# EXERCISE INPUT
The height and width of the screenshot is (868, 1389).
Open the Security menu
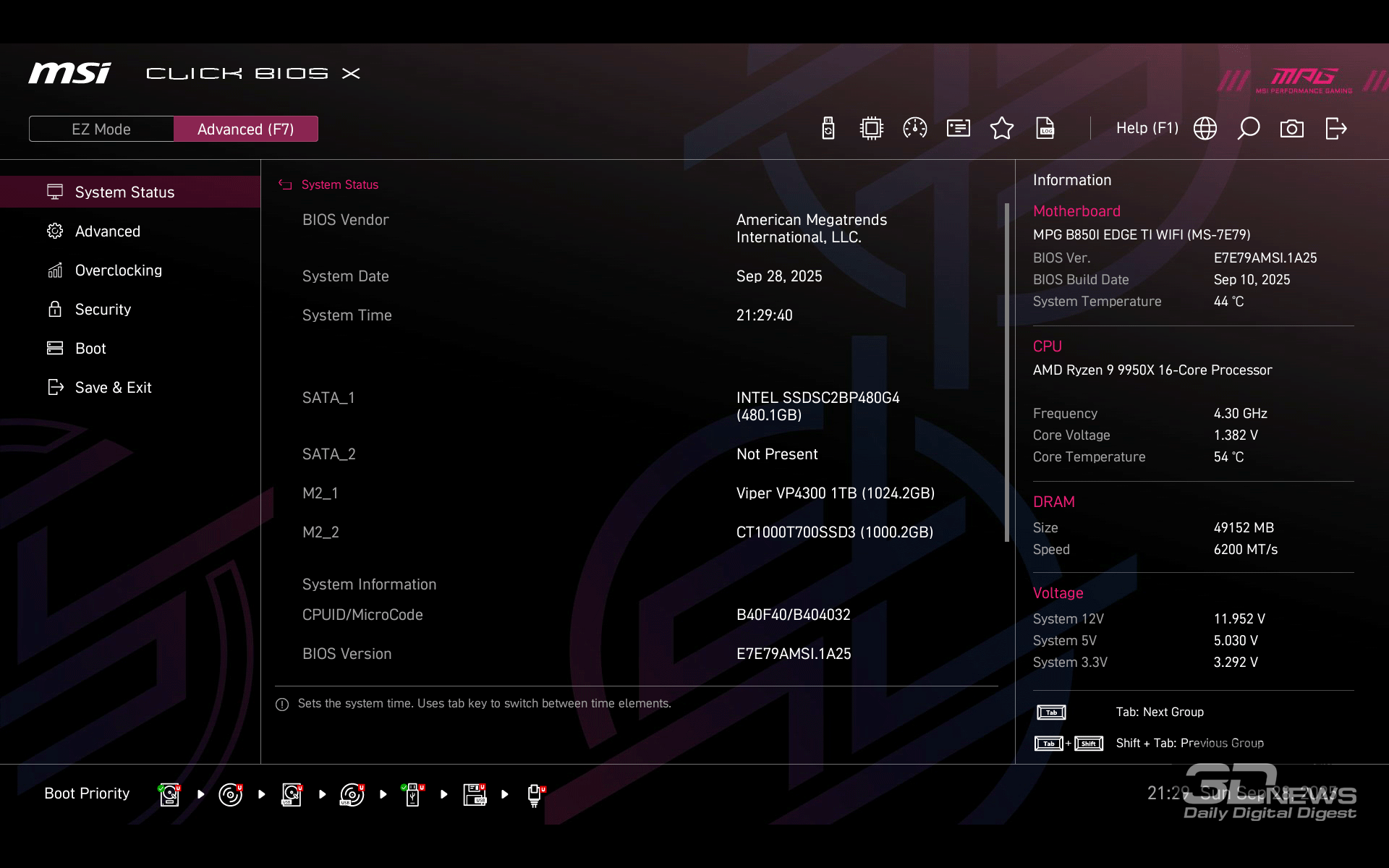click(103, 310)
* * *
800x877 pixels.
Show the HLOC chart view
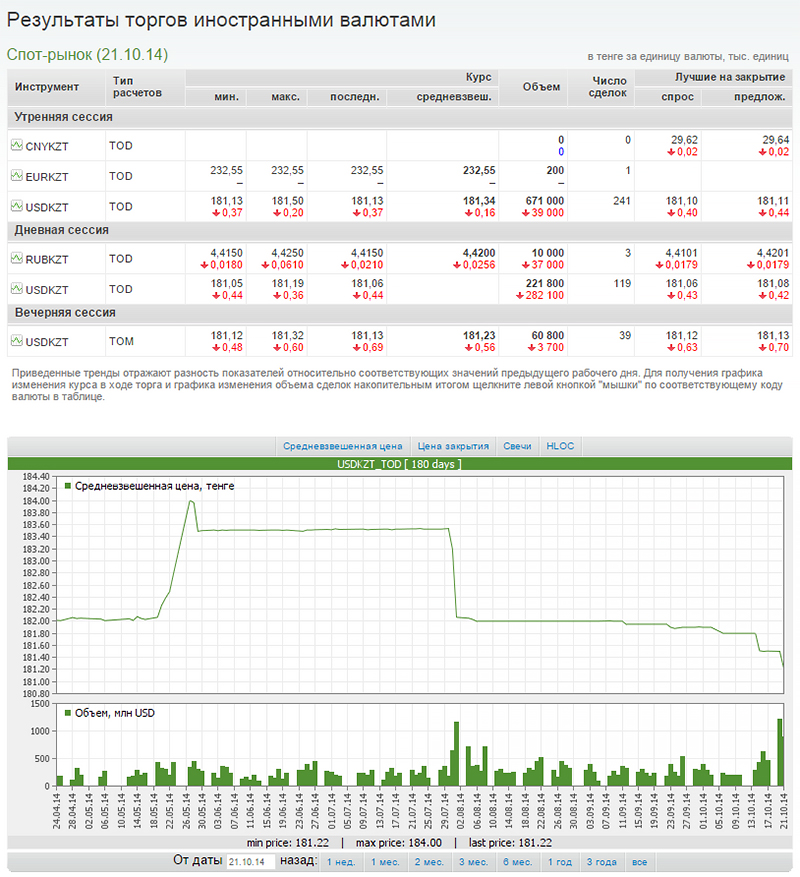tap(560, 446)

# GIVEN TASK
Rewrite the records from the line with "The height and" to the line with "click(103, 310)", putting "Privacy" in place of "Security" and keeping everything else the same. Leave the pictures out.

# WRITTEN ANSWER
The height and width of the screenshot is (868, 1389).
Open the Privacy menu
click(103, 310)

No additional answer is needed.